After Bowen opened the program, Jim Austin, a former senior executive at Baxter Healthcare and a current ACHE faculty member, identified barriers to market uncertainties. In the interactive session, executives broke out and discussed their experiences to identify successful pathways to strategic execution, noting challenges around organizational and cultural changes.

Cerner President Zane Burke took the stage to deliver the State of Cerner presentation. Burke shared that Cerner's success is directly tied to the success of its clients and outlined the company's position in the marketplace, noting Cerner's growing global footprint and the continued deployment of the Department of Defense's MHS-GENESIS EHR.

Burke also reiterated Cerner's commitment to interoperability and the CommonWell Health Alliance. "There are 60 million individual patients and 6,000 sites through CommonWell," he said. "That's not enough, but it's a significant step in the right direction for interoperability."

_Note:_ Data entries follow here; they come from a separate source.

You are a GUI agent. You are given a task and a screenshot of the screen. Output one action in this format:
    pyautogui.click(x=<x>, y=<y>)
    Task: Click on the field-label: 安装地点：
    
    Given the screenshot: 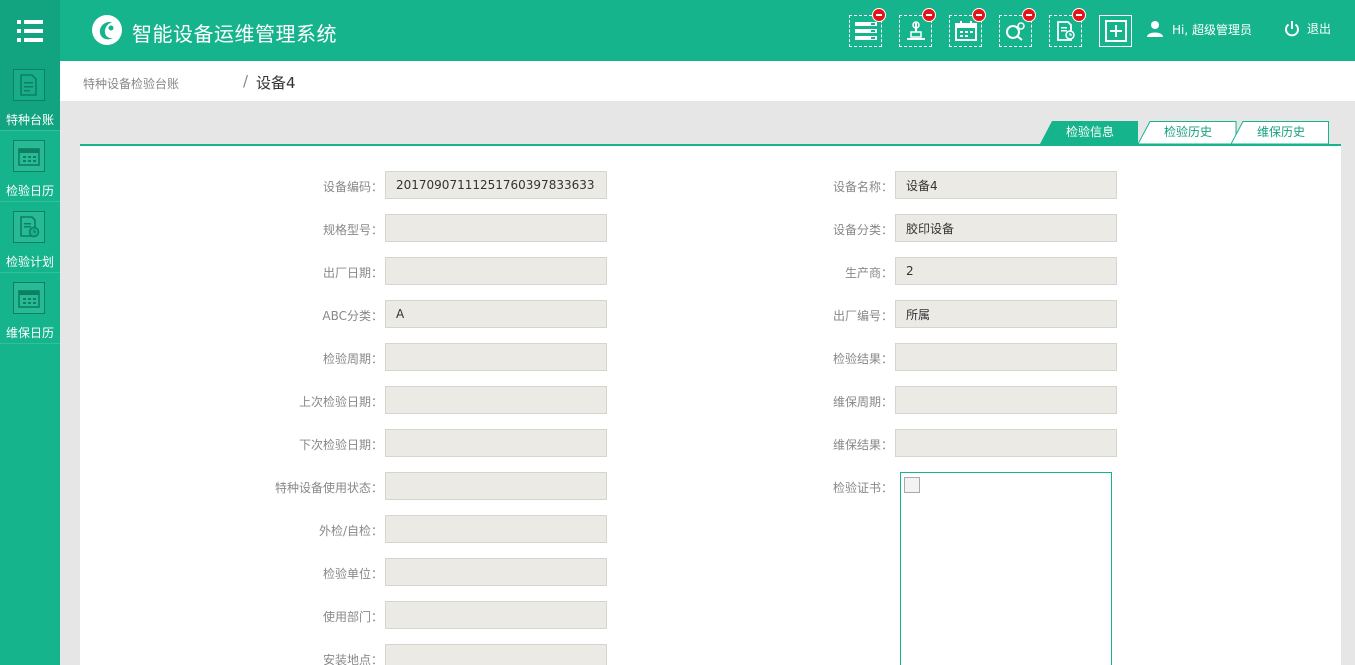 What is the action you would take?
    pyautogui.click(x=352, y=659)
    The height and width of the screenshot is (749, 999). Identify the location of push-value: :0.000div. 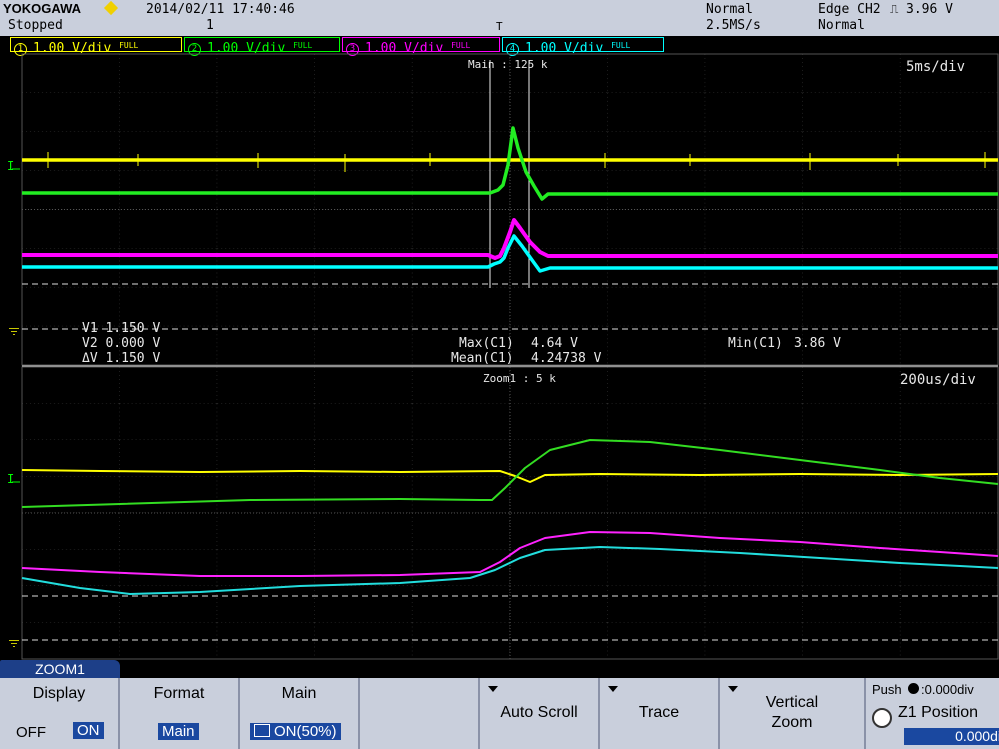
(948, 690).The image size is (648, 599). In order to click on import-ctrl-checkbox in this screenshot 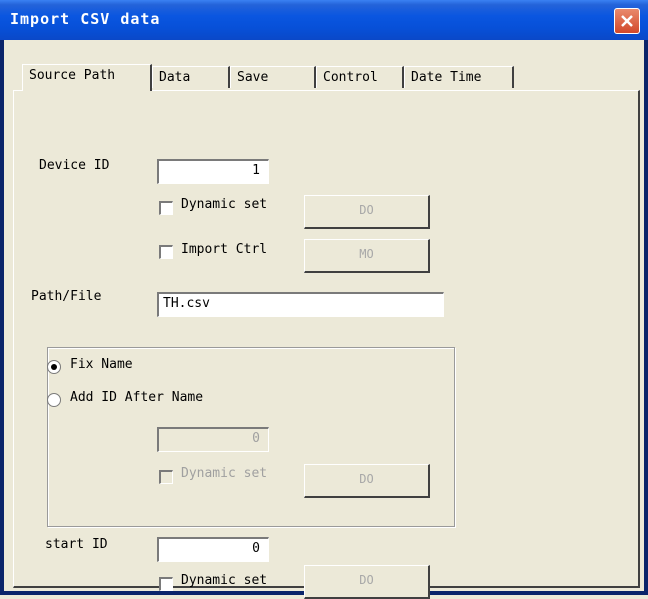, I will do `click(166, 252)`.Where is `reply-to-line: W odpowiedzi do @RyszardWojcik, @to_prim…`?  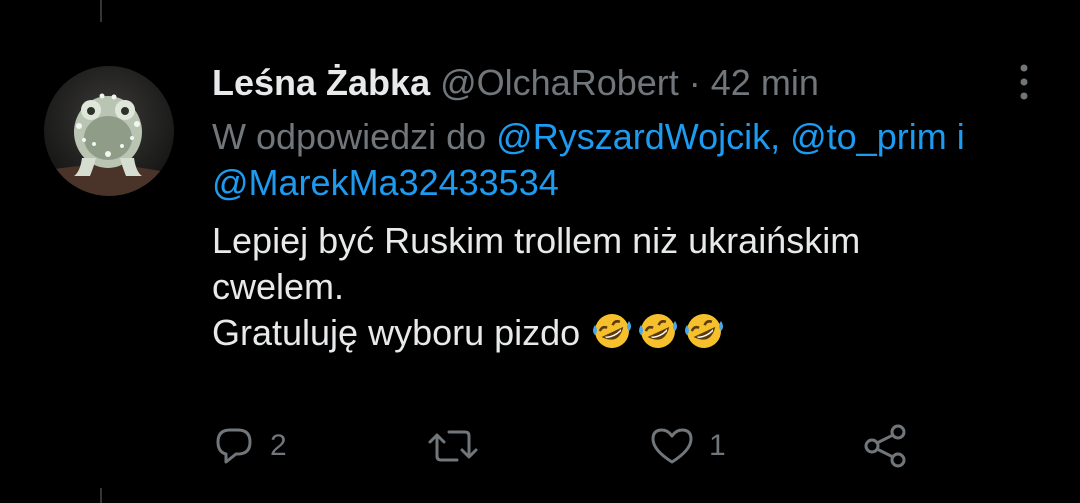 reply-to-line: W odpowiedzi do @RyszardWojcik, @to_prim… is located at coordinates (637, 160).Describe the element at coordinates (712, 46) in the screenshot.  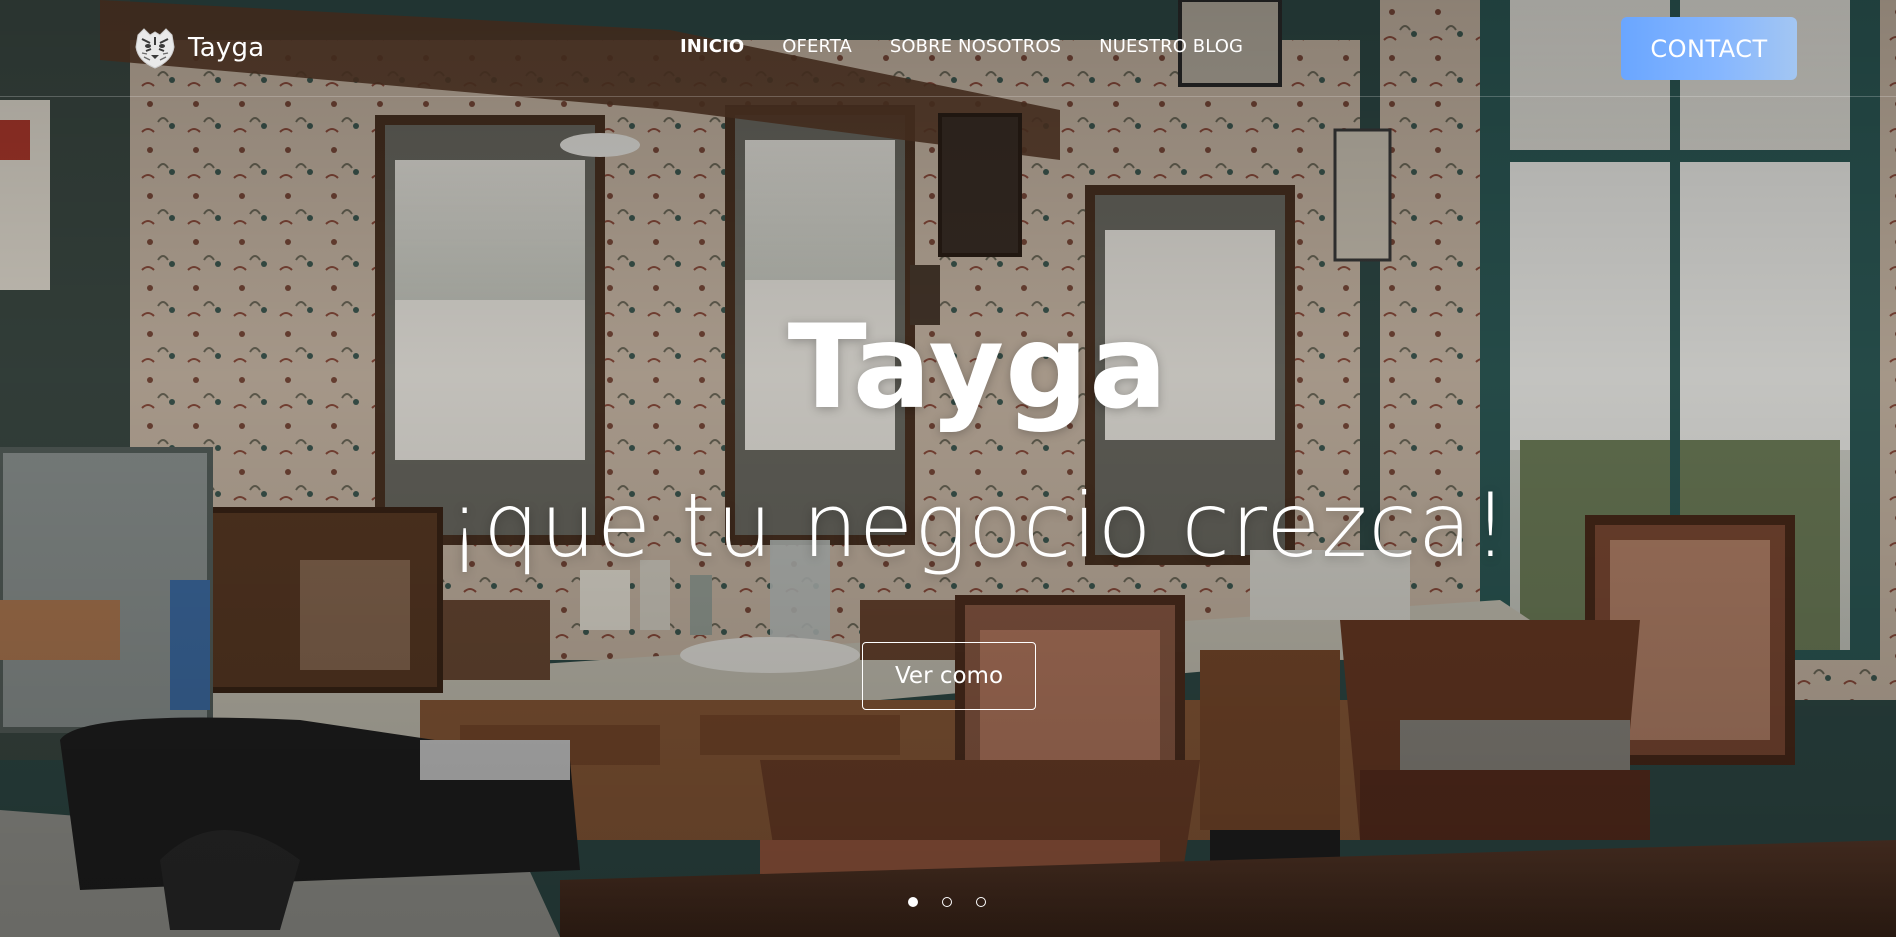
I see `nav-item-inicio: INICIO` at that location.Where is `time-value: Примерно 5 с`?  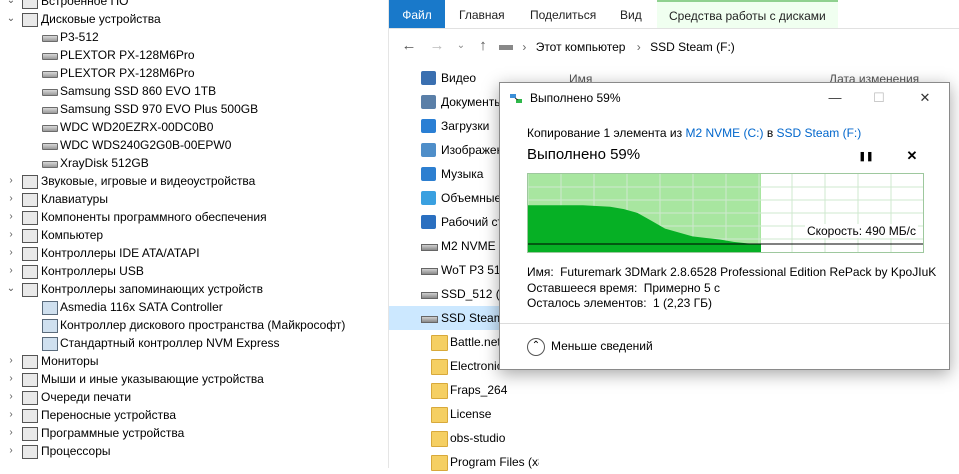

Russ Branzell, president and CEO of CHIME, discussed emerging cyber threats and strategies for mitigation in health IT. From personal iPhones to some of the world's largest health care networks, Branzell presented personal and industry examples of cybersecurity challenges that health care organizations face.

Mark Dubow, Pacific region director of Veralon, closed out the afternoon with a discussion around the future of hospitals and health systems. He explored regional drivers of change and spoke about opportunities to innovate in established health care markets.